Question

A real number \[\dfrac{{{2^2} \times {3^2} \times {7^2}}}{{{2^5} \times {5^3} \times {3^2} \times 7}}\] will have
(a) Terminating decimal
(b) Non-terminating decimal
(c) Non-terminating and non-repeating decimal
(d) Terminating repeating decimal

Answer 1

Hint: Before solving this question, we must know about the concept of terminating and non-terminating decimals. We will firstly cancel the common factors in the numerator and denominator and then express the denominator in the powers of prime factors only. If the denominator consists of the powers of two and five only, then the decimal expansion is terminating.

Complete step-by-step answer:
If the number has finite terms after the decimal point, then we will say it is terminating decimal. Else, if the number does not have an end term after the decimal point, we say it is a non-terminating decimal.
Also, if in a number, a digit or a sequence of digits in the decimal part keeps repeating itself, we say it is a repeating decimal otherwise it is non repeating decimal.
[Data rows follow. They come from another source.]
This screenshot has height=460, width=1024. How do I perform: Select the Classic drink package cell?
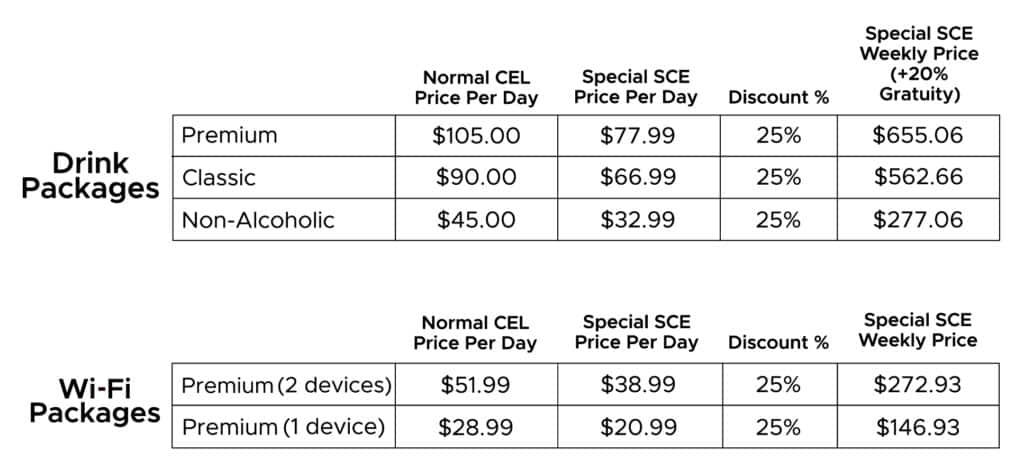point(219,178)
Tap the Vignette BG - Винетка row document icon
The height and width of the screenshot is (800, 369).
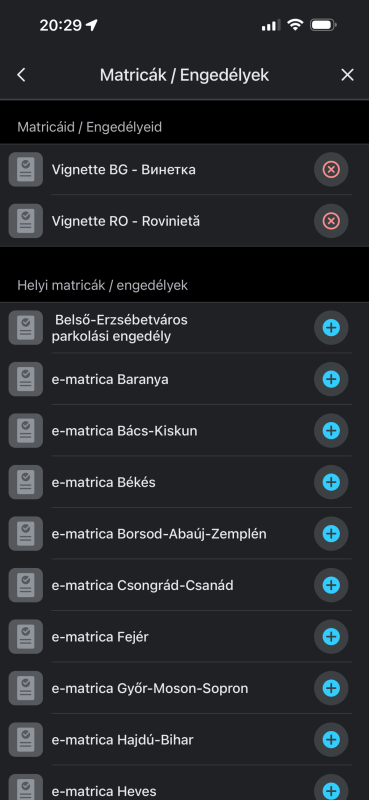click(26, 169)
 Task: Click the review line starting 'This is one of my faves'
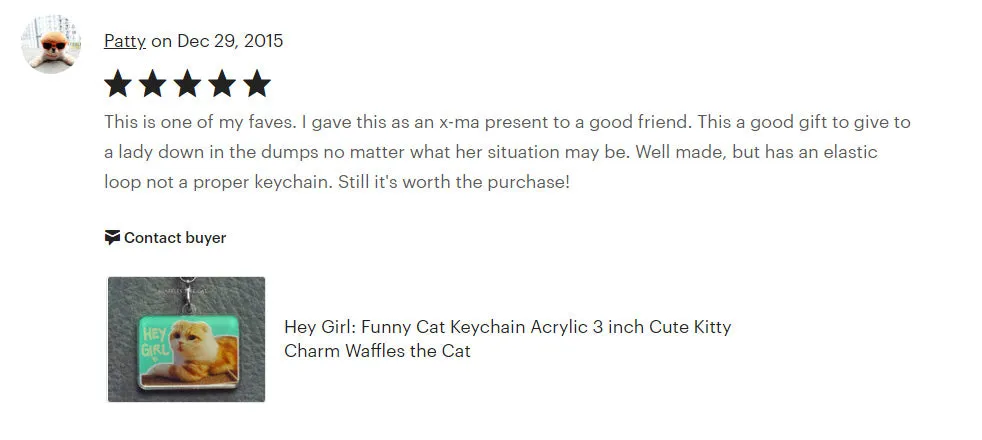tap(507, 121)
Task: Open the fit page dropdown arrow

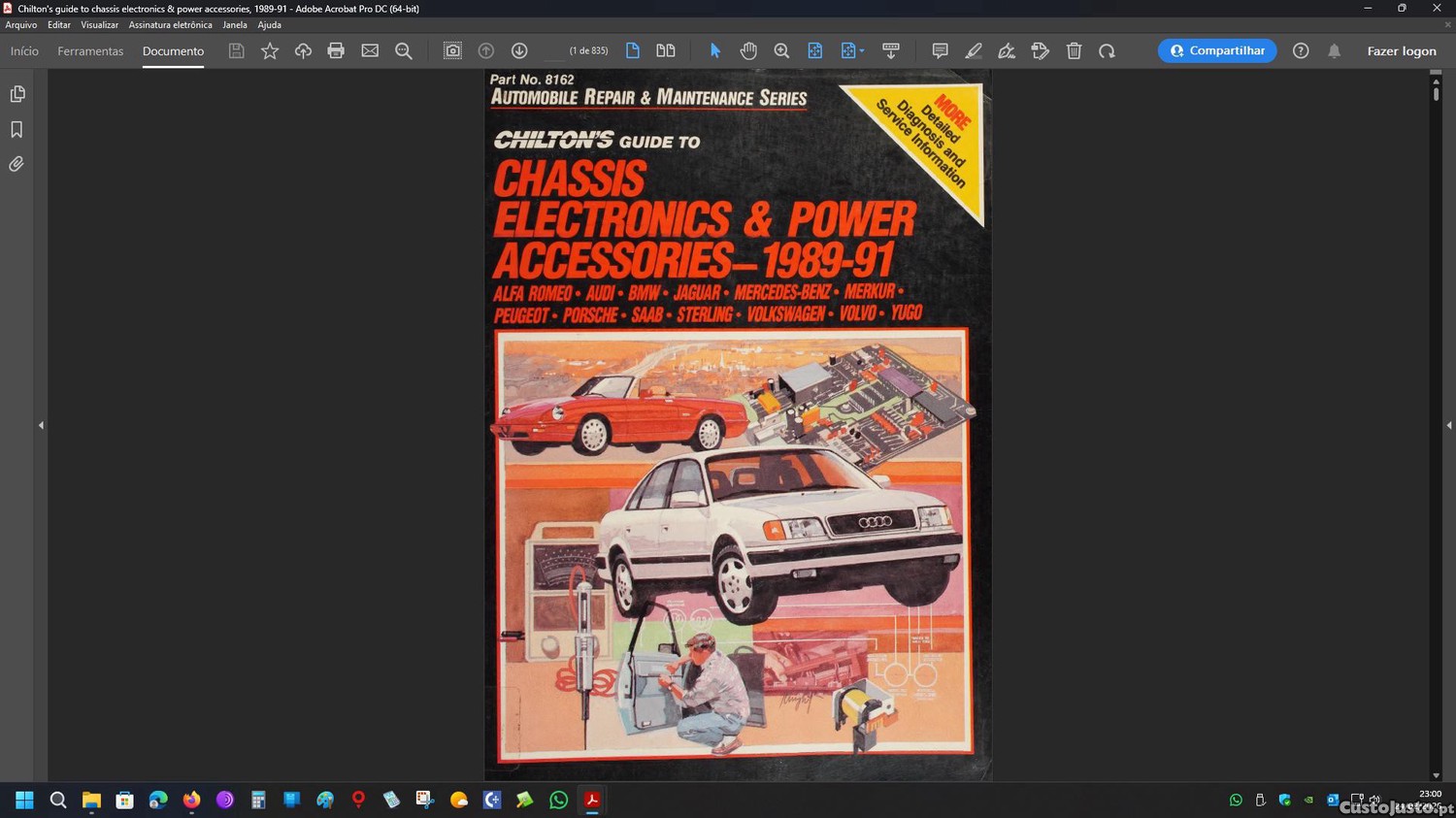Action: pyautogui.click(x=862, y=50)
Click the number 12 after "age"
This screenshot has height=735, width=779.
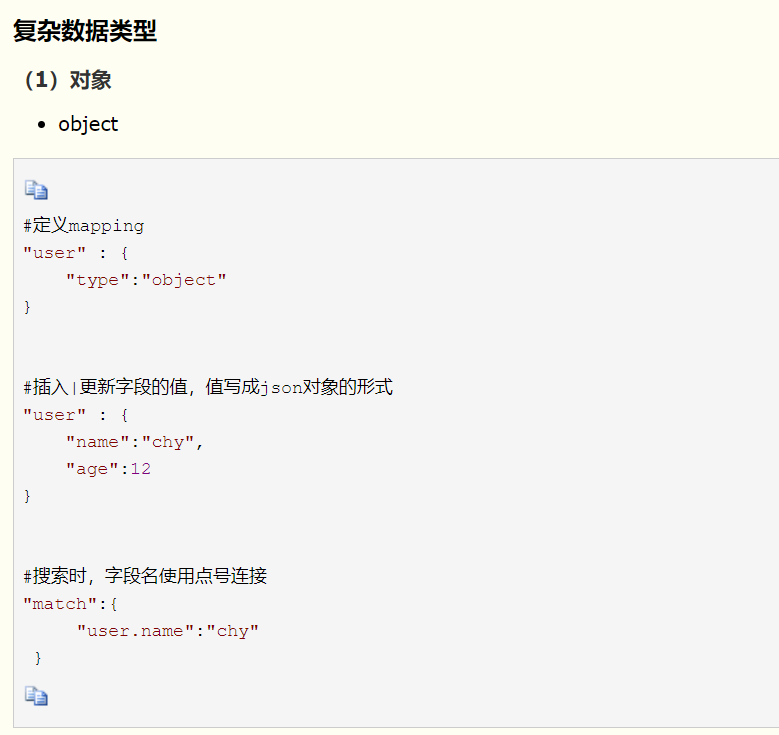point(140,469)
We have given a real number i.e.,
\[\dfrac{{{2^2} \times {3^2} \times {7^2}}}{{{2^5} \times {5^3} \times {3^2} \times 7}} - - - \left( 1 \right)\]
Now using the concept of fractions, we know that \[\dfrac{{{a^m}}}{{{a^n}}} = {a^{m - n}}\]
Therefore, equation \[\left( 1 \right)\] can be written as,
\[\dfrac{{{2^{2 - 5}} \times {3^{2 - 2}} \times {7^{2 - 1}}}}{{{5^3}}}\]
On simplifying, we get
\[\dfrac{{{2^{ - 3}} \times {3^0} \times {7^1}}}{{{5^3}}}{\text{ }} - - - \left( 2 \right)\]
And we know that, \[\left( {{a^0} = 1} \right)\]
\[\therefore {\text{ }}{3^0} = 1\]
So, equation \[\left( 2 \right)\] can be written as,
\[\dfrac{{{2^{ - 3}} \times 1 \times {7^1}}}{{{5^3}}}\]
\[ \Rightarrow \dfrac{{{2^{ - 3}} \times {7^1}}}{{{5^3}}}{\text{ }} - - - \left( 3 \right)\]
Now, we know that \[{a^{ - n}} = \dfrac{1}{{{a^n}}}\]
Therefore, \[{2^{ - 3}} = \dfrac{1}{{{2^3}}}\]
So, equation \[\left( 3 \right)\] becomes,
\[\dfrac{{{7^1}}}{{{5^3} \times {2^3}}}{\text{ }} - - - \left( 4 \right)\]
As we know that, \[{a^n} = a \times a \times a \times .....n{\text{ }}times\]
\[\therefore {5^3} = 5 \times 5 \times 5{\text{ }}\left( {{\text{3 }}times} \right)\]
\[ \Rightarrow {5^3} = 125\]
And similarly, \[{2^3} = 2 \times 2 \times 2{\text{ }}\left( {{\text{3 }}times} \right)\]
\[ \Rightarrow {2^3} = 8\]
So, equation \[\left( 4 \right)\] becomes,
\[\dfrac{7}{{125 \times 8}}{\text{ }}\]
\[ \Rightarrow \dfrac{7}{{1000}}{\text{ = 0}}{\text{.007}}\]
As we can see, a number has finite terms after the decimal point.
Therefore, it is a terminating decimal.
So, the correct answer is “Option a”.

Note: This number can also be called as terminating non-repeating decimal as we can see that the digits are not repeating. But usually, we call it a terminating decimal only. Also, there is a point to note that in the question we had a minimum number of terms in the denominators, so we solve their powers manually. But if the question had maximum number of terms, then we will use the formula, i.e., \[{\left( {a \times b} \right)^m} = {a^m} \times {b^m}\] and find our result.
We can also use this formula in this question to get the result,
Like from equation \[\left( 4 \right)\]
i.e., \[\dfrac{{{7^1}}}{{{5^3} \times {2^3}}}{\text{ }}\]
we can also write it as,
\[\dfrac{{{7^1}}}{{{{\left( {5 \times 2} \right)}^3}}} = \dfrac{7}{{{{10}^3}}} = \dfrac{7}{{1000}} = 0.007\] and hence we get our required result easily.
Also, there is a key point about terminating decimals that is, if we can express the denominator of simplified rational number in the form of \[{2^p}{5^q}\] where \[p,q \in N\] then the number has terminating decimal expansion only. There is no need to solve further.
Like in this question, in the denominator we get \[{5^3} \times {2^3}\] which is of the form \[{2^p}{5^q}\] hence it satisfy the condition for terminating decimal expansion, so if we don’t solve it further, that will be fine too.